Tuesday, February 22, 2005

The Futility of Labels

That is the name of James Leroy Wilson's new LRC article. It deals with how labels have come to mean different things over the years, and how one who's views may not change over time often feel compelled to change the labels that they apply to themselves. It is definitely an interesting read.

The following is an excerpt from the article that I'd like to briefly comment on:
Yet, I wonder if many if not most people at all familiar with the word "libertarian" associate it with the defense of corporations. And, by extension, that we are to use our military to make the world safe for crony capitalism and globalization. In other words, perhaps our longtime affiliation and alliance with Goldwater-Reagan conservatism, has only served to confuse principle with plunder. Many today now think of capitalism as a system that favors Big Business. Republican policy since before Lincoln has always favored Big Business. Libertarians are said to embrace capitalism. Therefore, Libertarians favor Big Business.

That impression, I believe, is misleading. Libertarianism in its economic sense is really about freeing the small entrepreneur from onerous taxes and regulations, about liberating impoverished communities to build markets on their own and for themselves. But that agenda is more important than its name. I hope it can be called libertarian, and I hope I can conscientiously call myself a libertarian until I die. But the definitions of words are fleeting things.

The point he makes in that first paragraph is an important one. Too many people who fall under the label of leftist assume that most libertarians are radicalized Republicans on economic issues, idolators of capitalism. While many libertarians may claim to love capitalism, their definition of capitalism differs starkly from the definition of capitalism used by the left (to learn more about this, I recommend two pieces written by BK Marcus on the issue -- one and two).

The claim that "libertarians embrace capitalism" does not apply to me. I don't want to be associated with a system that is considered by many to be the root of all evils in our world, including the current wars our government is fighting that some on the left refer to as being capitalistic in nature. Besides, the term didn't initially belong to capitalists or free market advocates anyways. Although economist David Ricardo apparently first used the term "capitalist", the term "capitalism" was coined by Marxists.

What I embrace are free markets. Free markets are not inherently capitalistic. One need only to become aware of free market anti-capitalists to realize that. Free markets are all about liberty and voluntary associations and transactions, nothing more. When Wilson refers to "liberating impoverished communities to build markets on their own and for themselves", such communities may be capitalistic (in an economic, not a political sense), or they may consist of worker owned and operated cooperatives and other enterprises, mutual banks, and other systems not associated with capitalism.

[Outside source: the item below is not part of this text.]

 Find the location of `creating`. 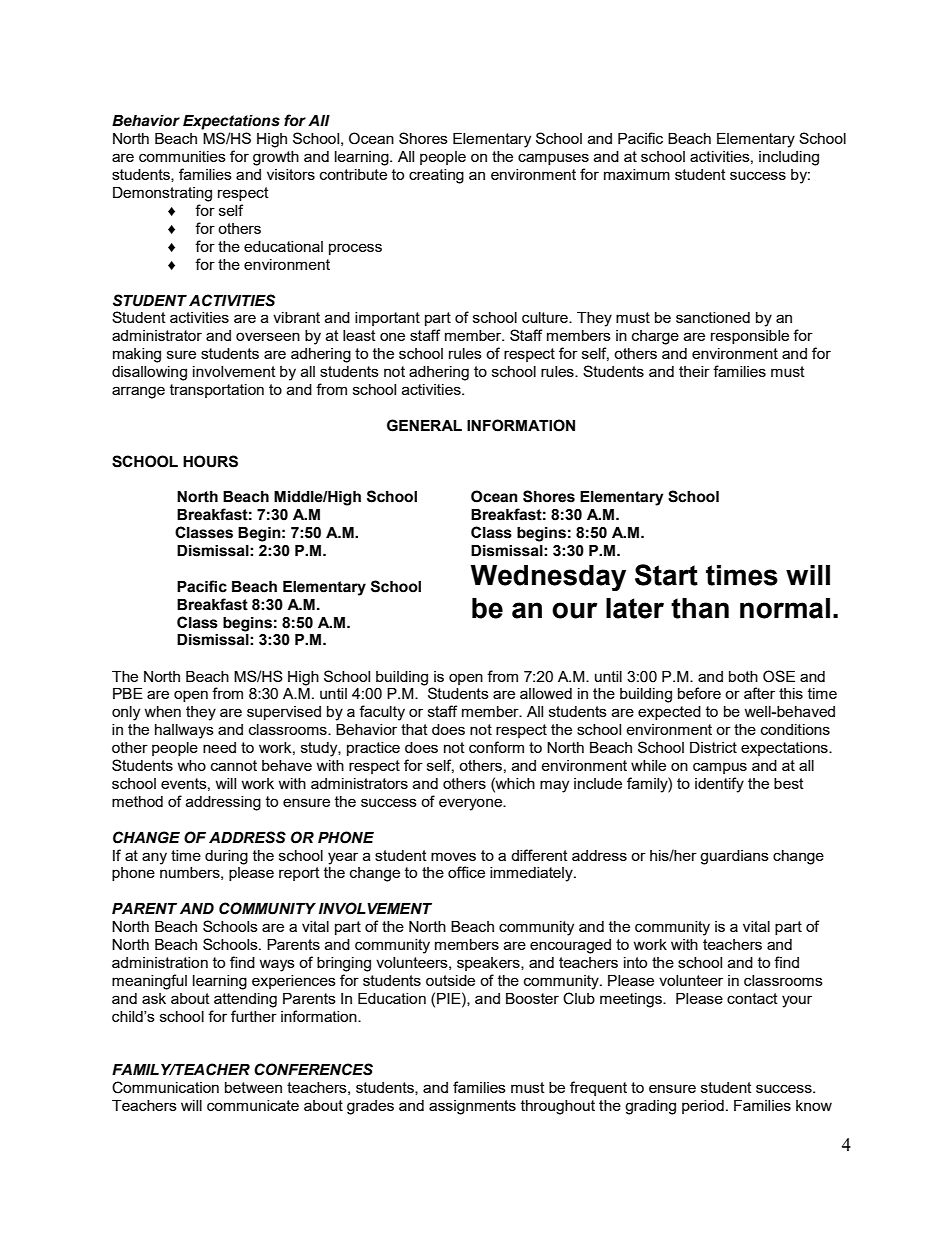

creating is located at coordinates (436, 176).
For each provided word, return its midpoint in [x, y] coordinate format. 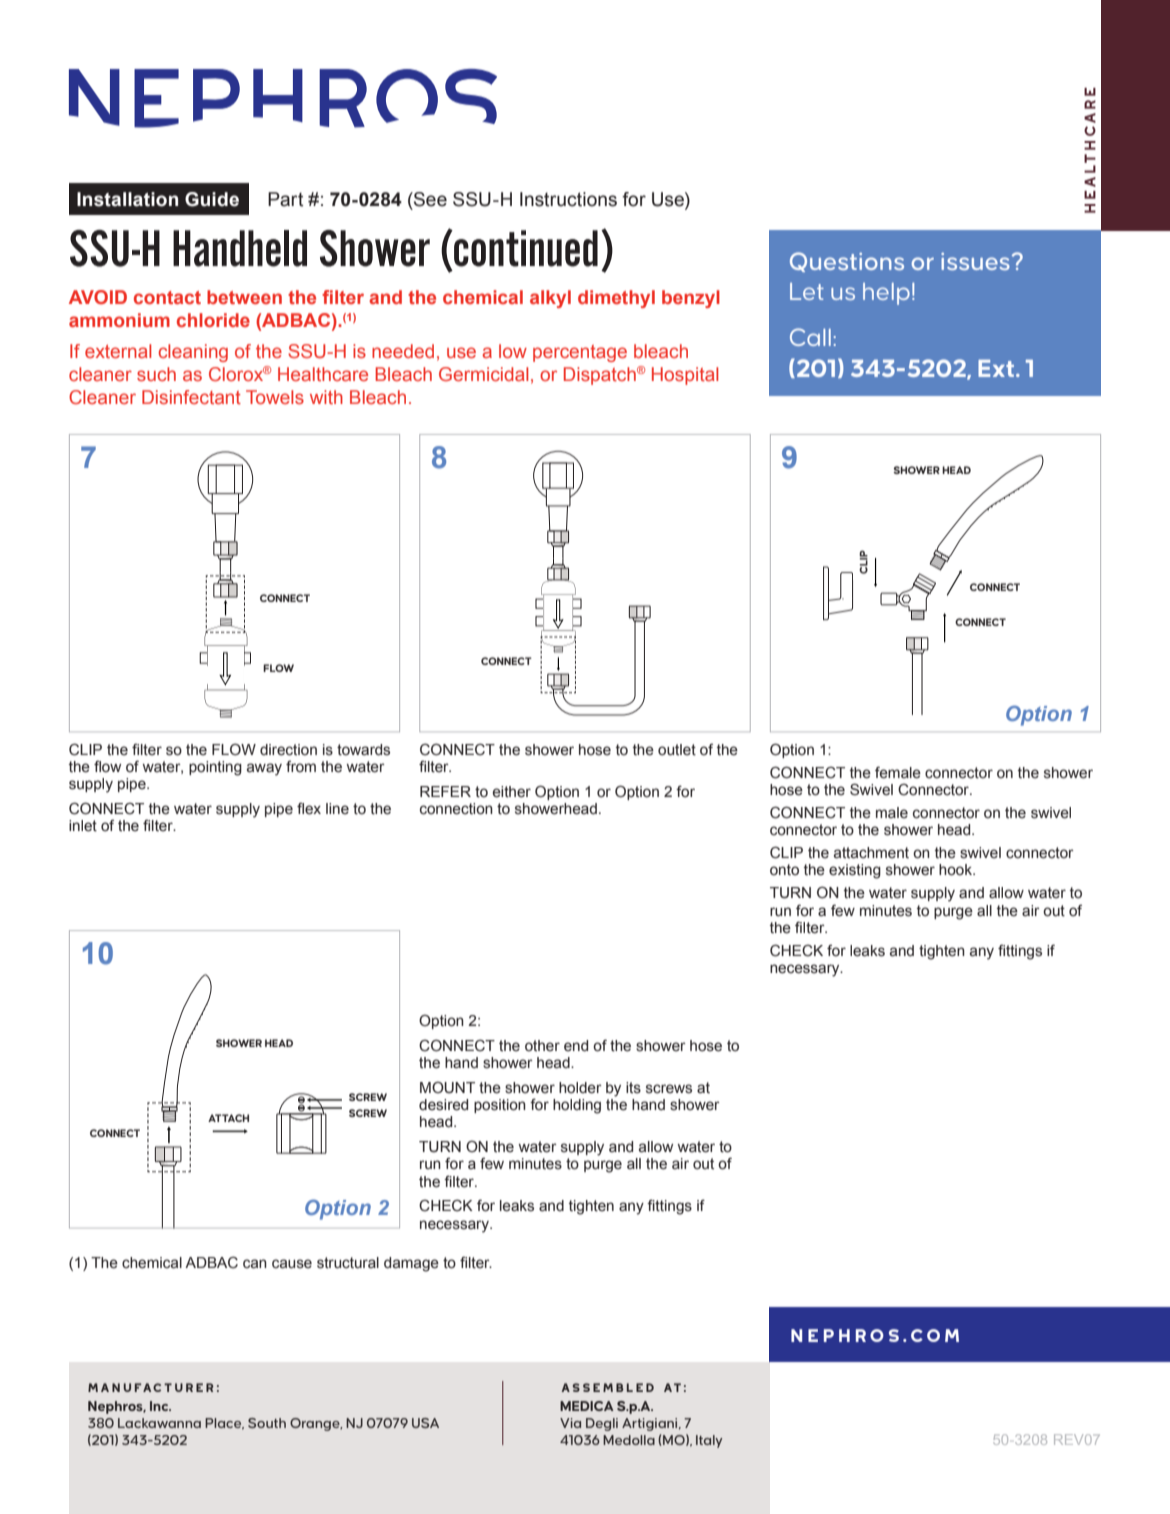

While Wilson discusses the many misrepresentations and other pitfalls associated with the label "libertarian", he still seems to embrace the term libertarian, as do I. Labels may be somewhat futile and have shifting meanings as time progresses, but they aren't entirely futile. The substance embodied by such labels are what is really important, and people need some way of distinguising ideas, even if the method used isn't perfect.

2 Comments:

Anonymous Anonymous said...

Very stimulating post, Freeman. I think I'd need at least a blog entry or two of my own to do justice to all my thoughts in response to it ... I'll be brief here.

I consider myself a capitalist, but that term has a specific meaning for me that I try to make clear whenever I use it. "Capital" to me means simply an asset, whether material or not, that one can use to one's profit. Many individuals today seem to think of capitalism as synonymous with consumerism and corporatism; but to my mind, both of these warp capitalism into potentially unsavory things (we're seeing more of that unsavoriness each day).

Eep ... I said I'd be brief, and I'm not, despite only touching on one thing. Guess I'll stop anyway, and save the rest for some other time and place. I appreciate your post, and the links.

9:50 AM  
Anonymous Anonymous said...

Wow, somehow I have gone my entire life without stumbling across this blog before. There's great stuff here, I'm adding you to my blogroll.